**Data**.
------------------------
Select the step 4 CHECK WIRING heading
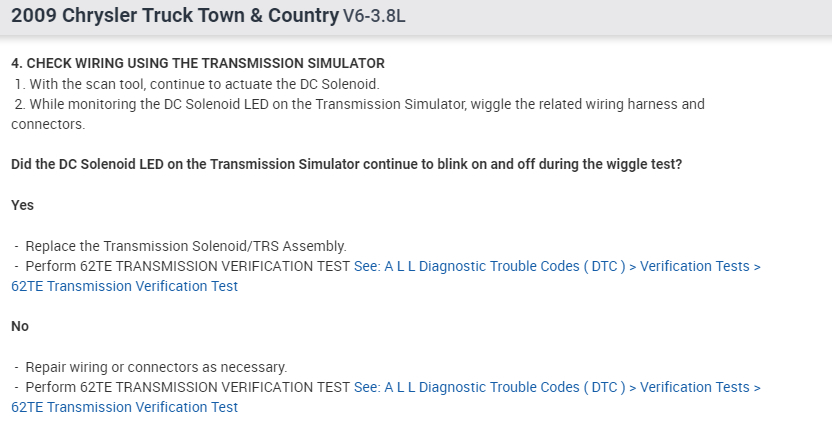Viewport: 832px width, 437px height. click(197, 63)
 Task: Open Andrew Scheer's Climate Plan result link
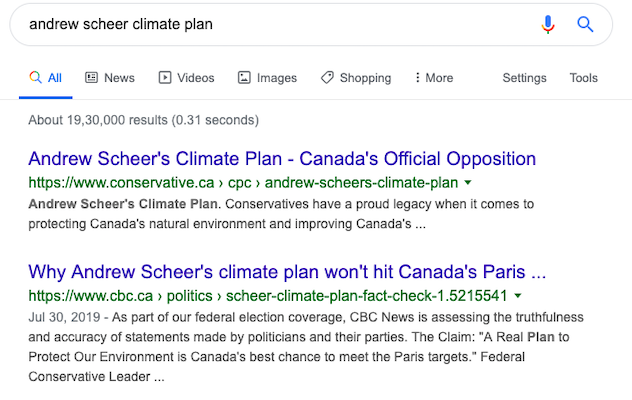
------------------------
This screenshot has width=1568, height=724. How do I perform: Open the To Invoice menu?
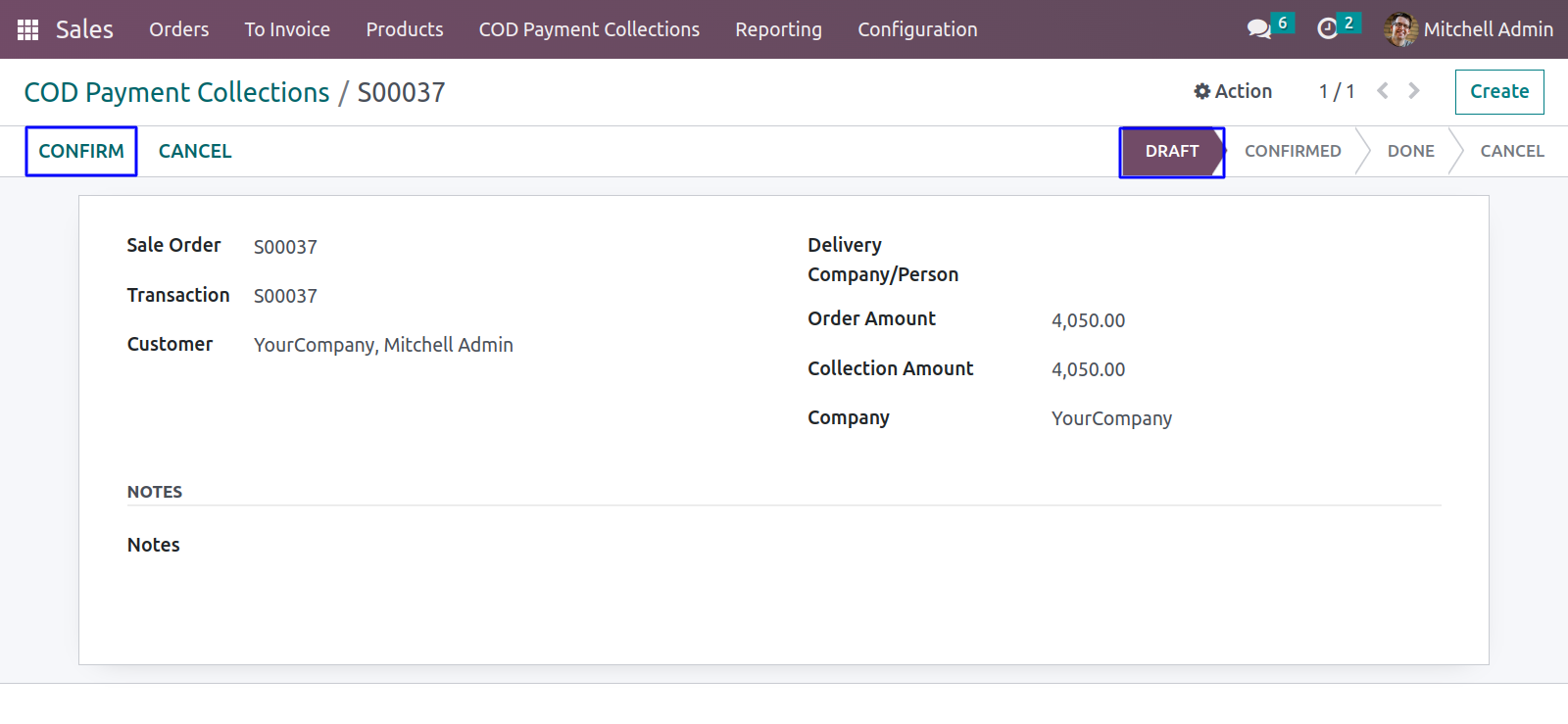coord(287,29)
------------------------
Out of the records above, return only the lines from the one with "Select the step 4 CHECK WIRING heading" through the one with "Task: Open Andrew", exactly, and none of the pictures.

**Expected answer**.
Select the step 4 CHECK WIRING heading
Viewport: 832px width, 437px height. click(197, 63)
 Task: Open Andrew Scheer's Climate Plan result link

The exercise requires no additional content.